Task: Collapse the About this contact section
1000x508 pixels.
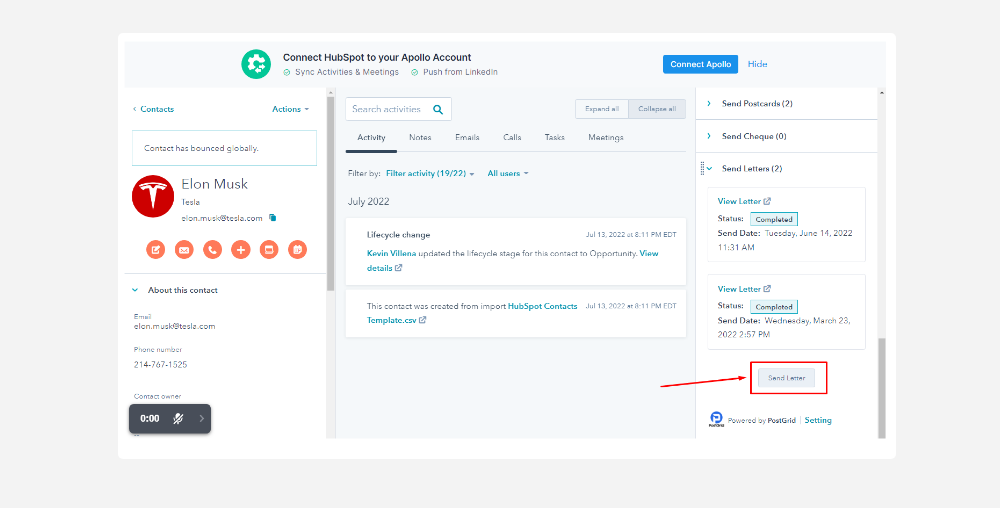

* * *

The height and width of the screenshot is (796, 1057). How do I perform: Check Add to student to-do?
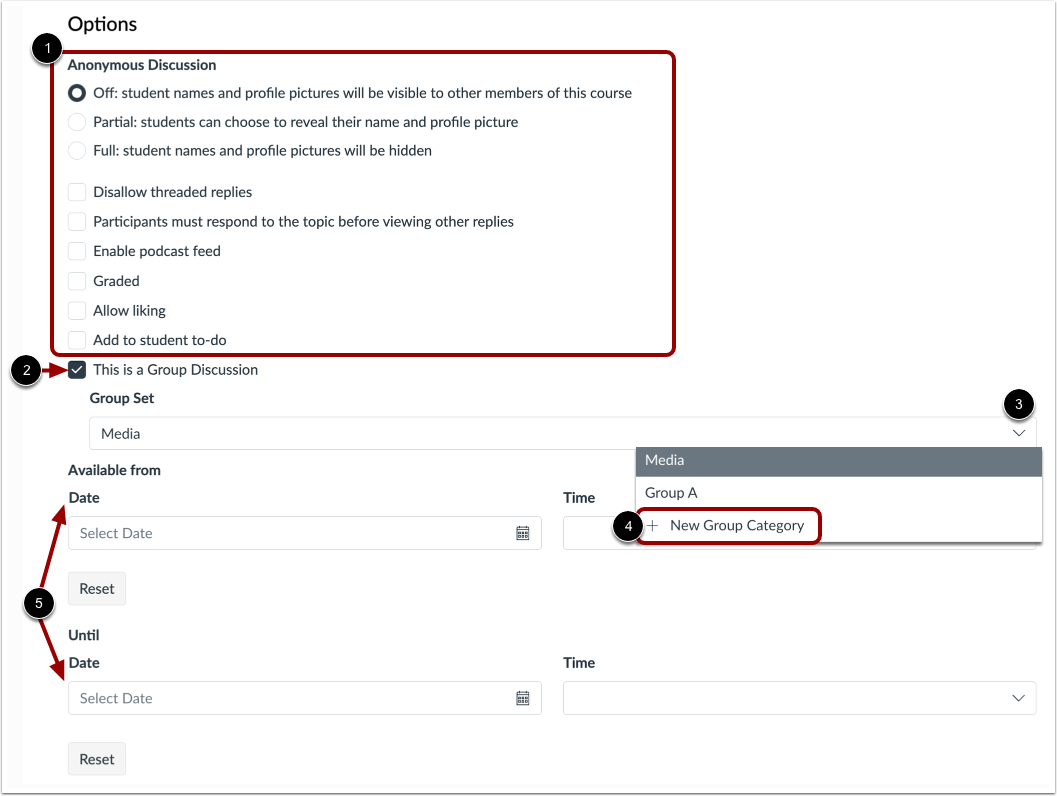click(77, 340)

--

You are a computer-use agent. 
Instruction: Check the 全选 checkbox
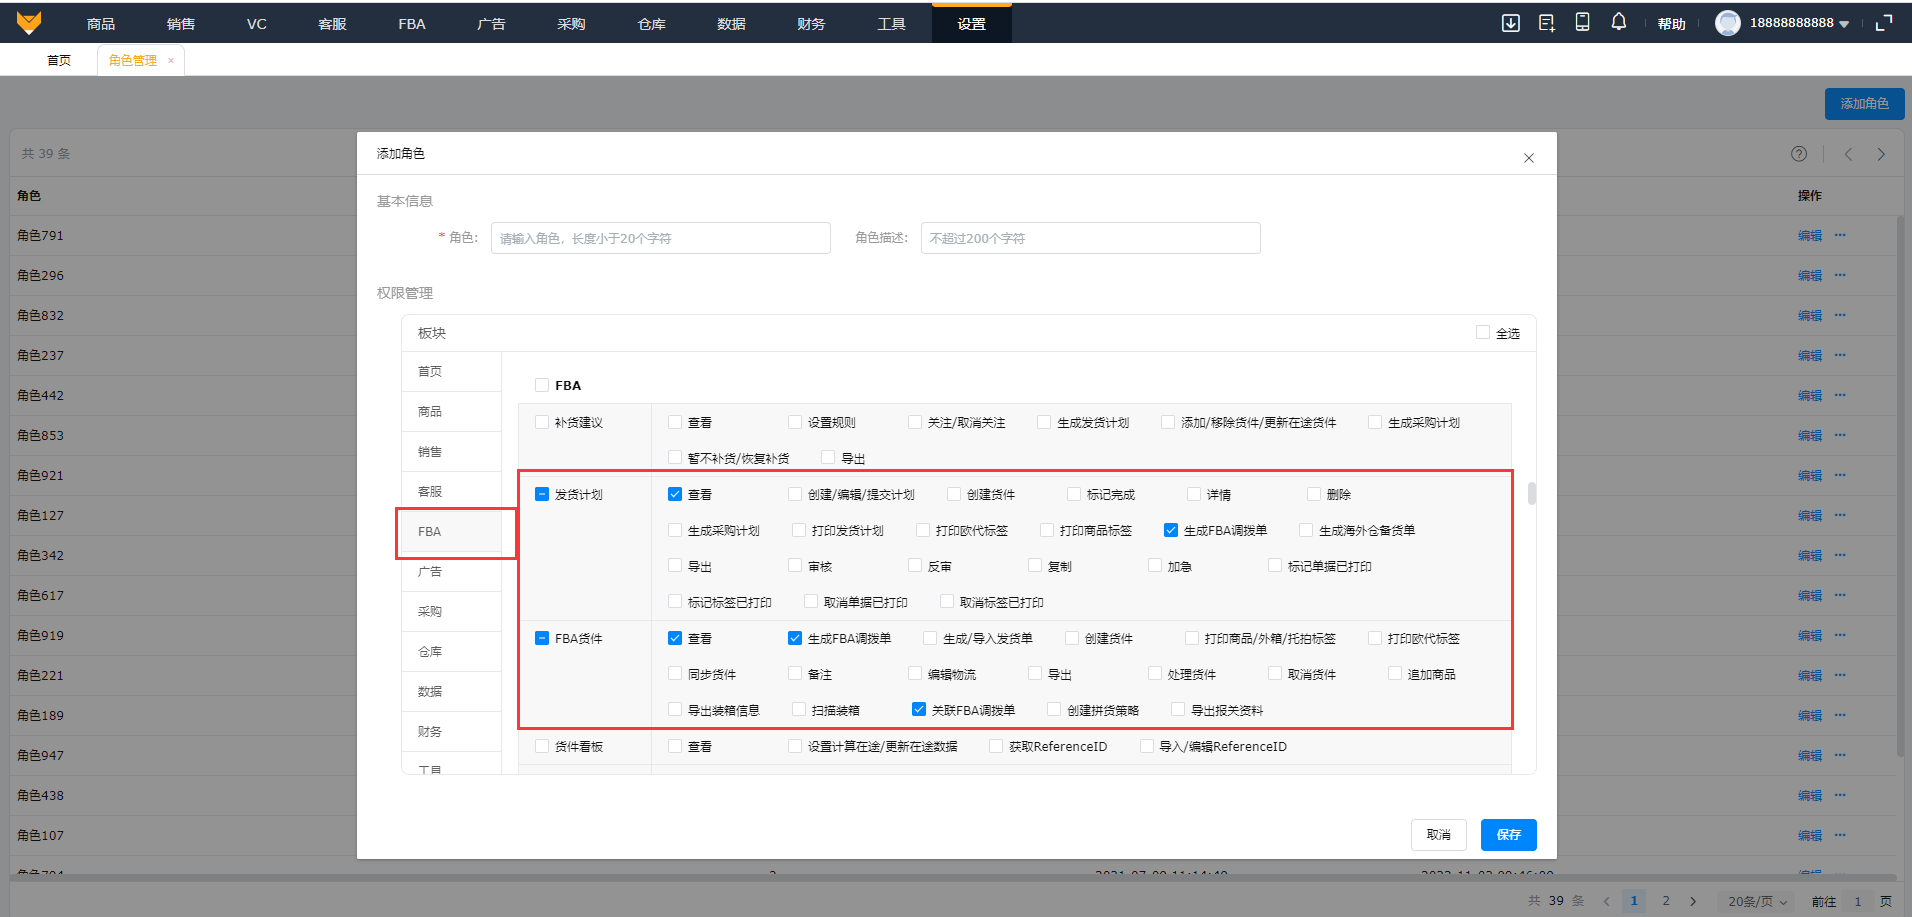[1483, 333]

YOUR INSTRUCTIONS:
With the first line being the one containing "Task: Collapse the About this contact section" and the last line the one containing "1000x508 pixels.", transcribe exactly the lines above that fall in that range.

EXERCISE RESULT:
Task: Collapse the About this contact section
1000x508 pixels.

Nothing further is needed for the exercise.